Published online Apr 23, 2012. doi: 10.5494/wjh.v2.i2.22
Revised: October 24, 2011
Accepted: March 5, 2012
Published online: April 23, 2012
TNNI3K is a cardiac-specific and cardiac troponin I (cTnI)-interacting MAP kinase, known to play important roles in promoting cardiac differentiation, maintenance of beating rhythm and contractual force. The molecular structure of TNNI3K contains three kinds of domain: a seven or ten NH2-terminal ankyrin repeat domain followed by a protein kinase domain and a COOH-terminal serine-rich domain.
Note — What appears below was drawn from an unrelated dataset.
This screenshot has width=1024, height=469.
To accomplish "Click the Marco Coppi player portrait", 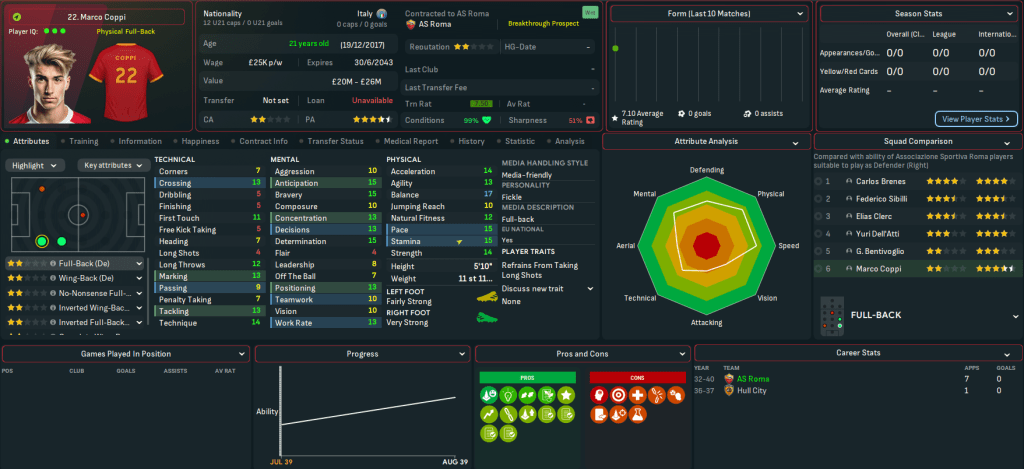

There are many binding sites in the structure of TNNI3K for binding to ATP, magnesium, nucleotide, protein kinase C, antioxidant protein 1 (AOP-1) and cTnI, indicating TNNI3K has many interacting partners. This review summarizes the evidence, hypothesis and significance of TNNI3K interacting with TNNI3 and its other putative interaction partners. From the literature, the interaction partners of TNNI3K are divided into 2 types following their phenotypic pattern of functions, positive interaction (to increase the cardiac performance) or negative interaction (to suppress the cardiac performance). Following their binding sites, it also can be divided into other 2 types: binding to C-terminal domain (e.g., cTnI) or binding to both ankyrin repeat domain and C-terminal domains (AOP-1). To date, a well understood partner of TNNI3K is cTnI, from the molecular structure, physiological function, mechanisms and its significance in some physiological and pathophysiological conditions. There are many reasons to believe that, with more understanding on the TNNI3K interacting with its partners, we can understand more roles of TNNI3K in some cardiac diseases.